People visiting GAOTD can leave comments and rate the applications they download. Power users, like me, do know freely available tools that do the same thing or even outperform the commercially applications distributed free of charge on GAOTD. And these people communicate their opinions on GAOTD for others’ benefit. Why limit yourself to one solution, when you have the luxury of choosing from several alternatives, also free of charge, to find what’s best for you?

And now we’re getting to what’s bothering me. There are a bunch of people on GAOTD that cannot accept any negative comment or a proposed alternative. Somehow their freedom of choice and expression dissolve in the presence of the word “free.” If GAOTD offers something for free, they feel compelled to get it and be thankful for it. Goodbye personal preferences and judgment. These people become extremely aggressive, rude and intolerant, calling others “whiners,” “rich,” “spoiled” and such.

Someone told me once that the most powerful word on the Internet is “FREE.” It’s an attention grabber, something to attract the crowd’s interest and bring some potential customers. But I never imagined that some people are blinded by this word and become unable to think for themselves and decline something they don’t like, want or need.

The extreme case is now the usual screensaver offered on weekends by GAOTD. It’s been many years since the technical reason of having a screen saver ceased to exist. Personally, when I use the computer, it doesn’t have time for the screensaver to start. Moreover, I fail to understand the people who get a computer just to stare at it waiting for an animated screensaver to run. But hey, it’s a free world and if they want to waste their lives staring at screensavers, so be it. Even more, if they want to pay for one. But so should they accept my opinion that most screensavers are utter crap. Commercial or not, free of charge or not, crap is still crap.

In conclusion, I’m now going to have my own giveaway. I’m confident it will be extremely appealing to some of GAOTD’s people who love anything free, just because it’s free.
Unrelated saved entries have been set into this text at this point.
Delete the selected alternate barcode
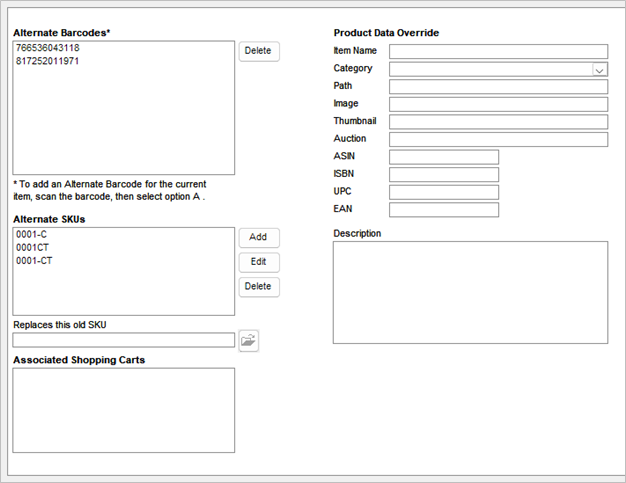This screenshot has height=483, width=626. pos(258,51)
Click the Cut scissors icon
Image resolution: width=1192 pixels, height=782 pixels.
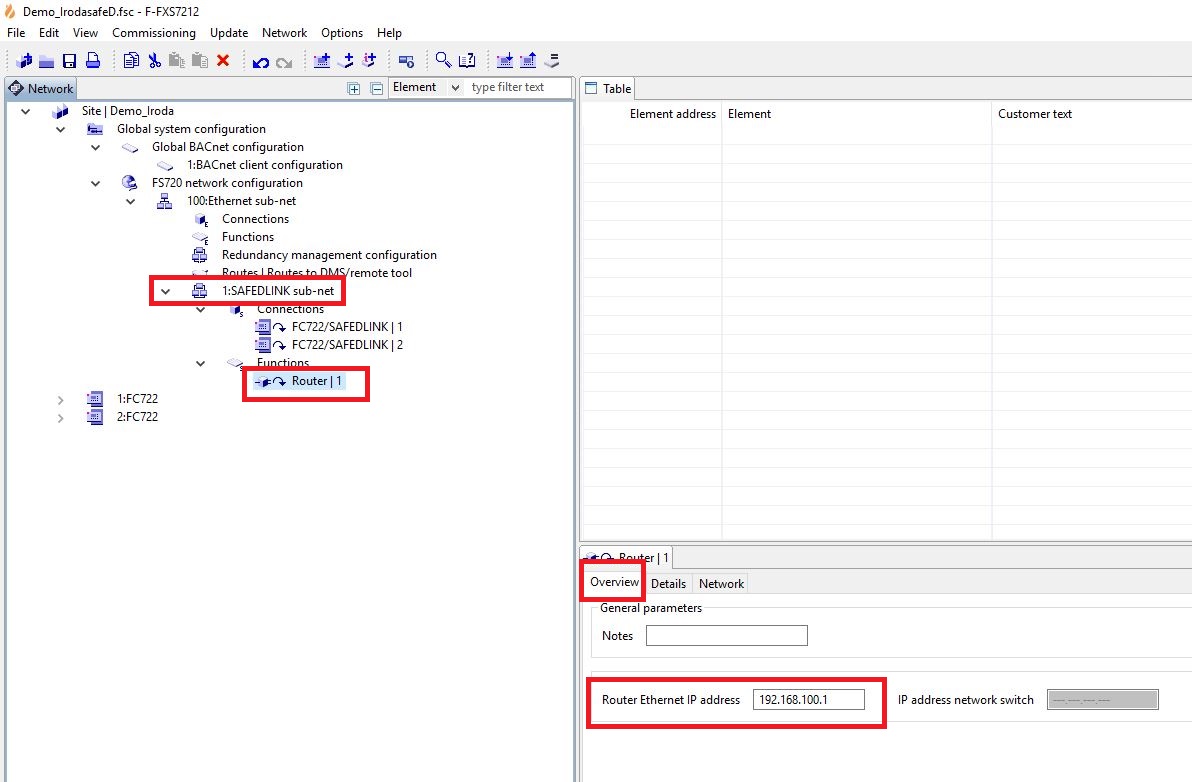[154, 61]
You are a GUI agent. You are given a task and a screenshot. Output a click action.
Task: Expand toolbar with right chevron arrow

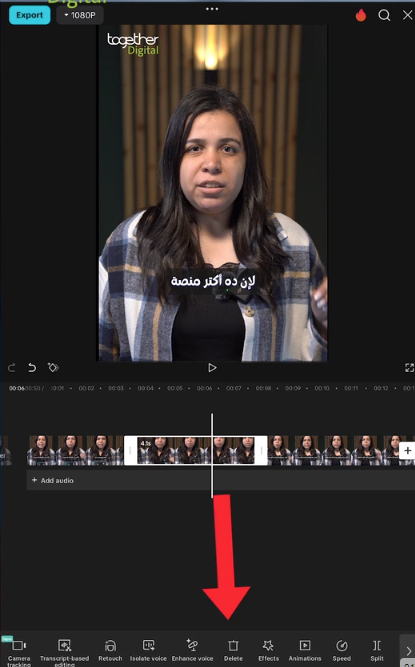pyautogui.click(x=408, y=651)

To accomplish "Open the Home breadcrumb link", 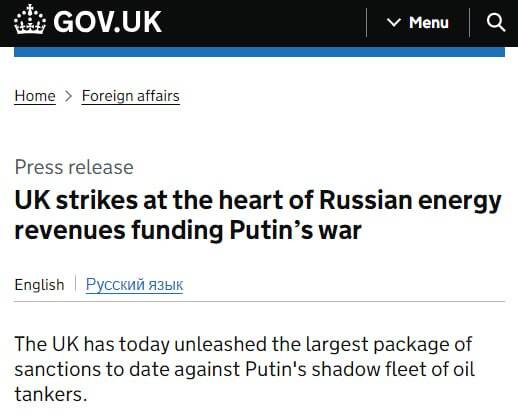I will coord(35,96).
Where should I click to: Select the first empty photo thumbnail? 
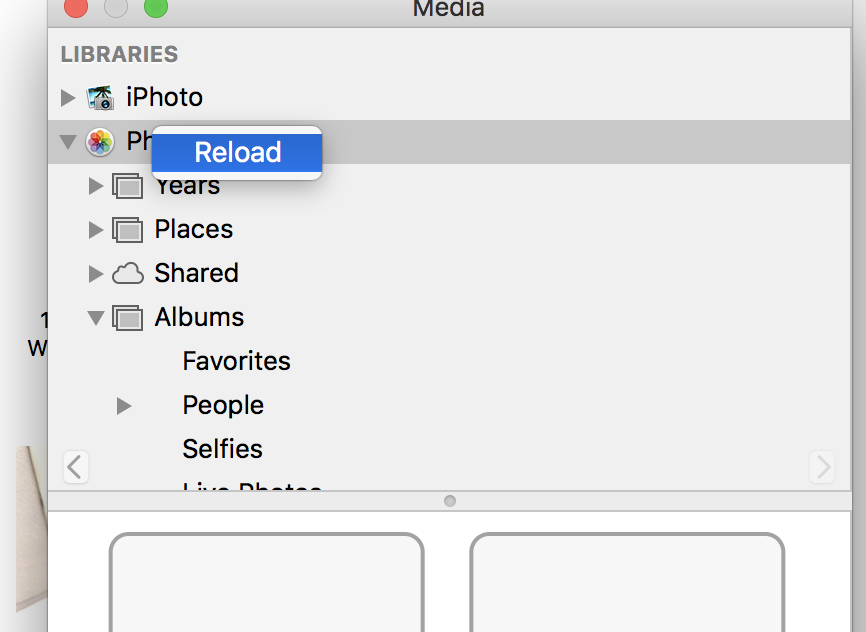(x=267, y=582)
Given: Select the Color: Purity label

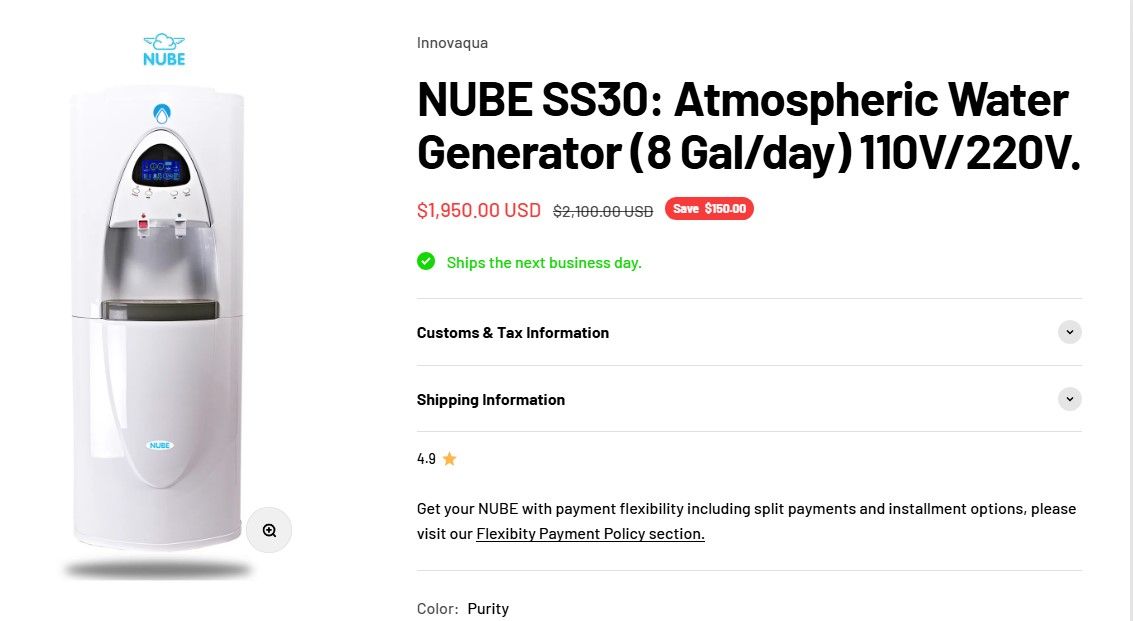Looking at the screenshot, I should tap(463, 608).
Here goes. Normally, I charge everyone $79.95 for kissing my butt. However, anyone who comments back and mentions the word “whiner” can kiss my butt for free. And don’t you dare telling me that other people’s butts can be kissed for free, you whiners!!!
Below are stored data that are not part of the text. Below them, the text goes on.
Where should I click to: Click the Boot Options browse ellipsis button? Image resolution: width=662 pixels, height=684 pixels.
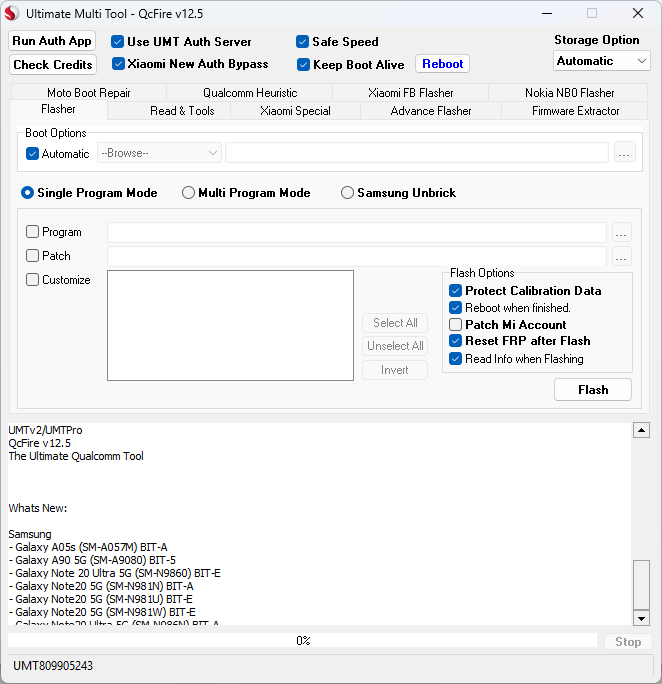pos(624,153)
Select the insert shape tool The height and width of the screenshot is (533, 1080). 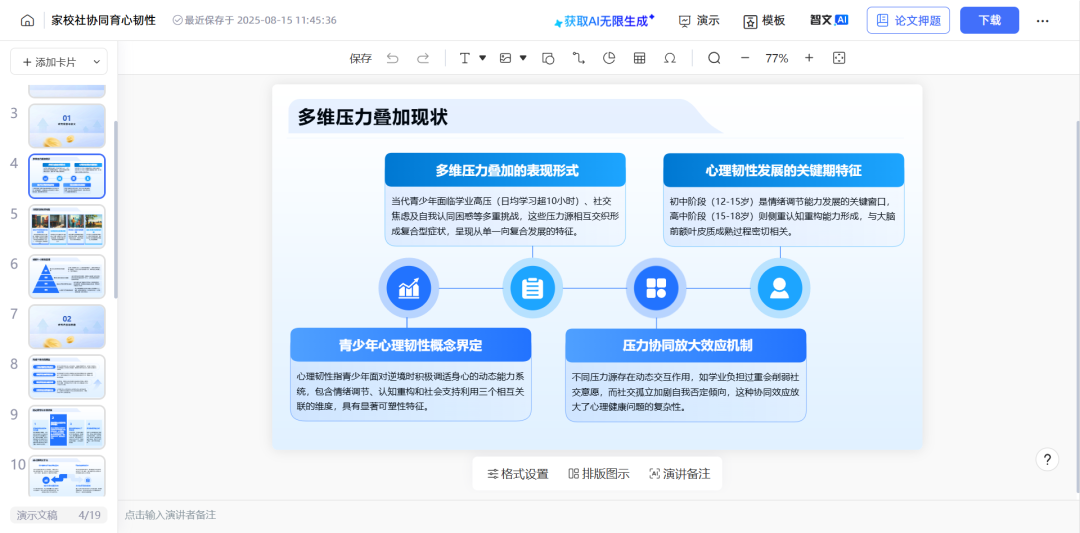click(548, 58)
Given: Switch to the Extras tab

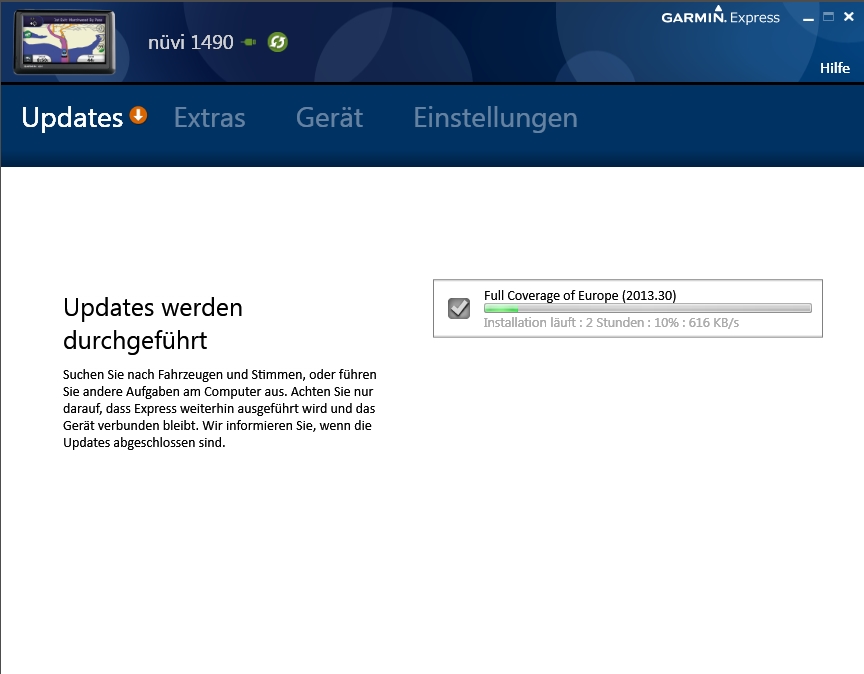Looking at the screenshot, I should (209, 118).
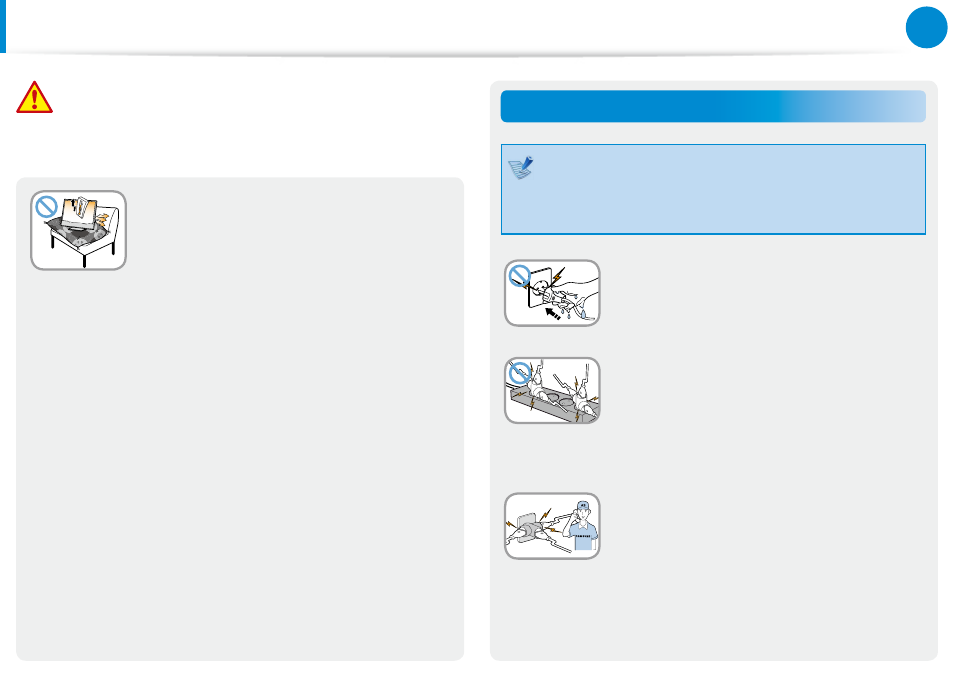Click the prohibition symbol on the wet-hand plug picture

(520, 276)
Disclaimer: Not available in all regions. Limited to one kiss per household. Must be 18 or older. While supplies last. The provider of this offer reserves the right to decline any request. Further terms and conditions may apply, and these may change without prior notice. By kissing my butt, you agree to assume full responsibility over legal or sanitary consequences, and to exonerate me of any liability. This offer is not a subscription.

Mr. Fix-It-All

March 28th, 2007

Why do things have to break? Particularily, why is water so revengeful with me so that it leaks where it’s not supposed to, and does not flow where it’s supposed to? Why do faucets play tricks on me?

It’s the third time in a few weeks when I’m having serious problems with the plumbing. And, every time this happens, it’s right before I’ve made plans for something, which I must cancel to attend to these emergencies.

Considering the hours I work, I can’t get a plumber to do the work for me. I’d have to stay half a day at home to watch him work. And then, I’d be pissed to no end looking at the careless job he’s done.

So, I’m Mr. Fix-It-All. Nothing is too difficult to repair, and to do it right. But it’s aggravating to have to do these things at the least desirable moment.

The toilet’s flushing mechanism broke, right before having guests for the New Year’s party. In the next two months I ended up buying 4 different mechanisms until I found one that a) works, and b) doesn’t break again after the third use.

Some two weeks ago, the toilet’s faucet started dripping, hidden away, until I noticed the big, wet spot on the wall of the staircase, created by infiltrated water. I didn’t have a wrench big enough, so there I go to the store to buy tools, rubber washers, new faucet, then fix the problem late at night when I got back from work.

Last weekend, the kitchen sink’s faucet decided to go on a permanent strike. It was such a nice day and I made plans to go out and play with my camera. Instead, I replaced the faucet, washers, cleaned the mess under the sink, and the day was already gone.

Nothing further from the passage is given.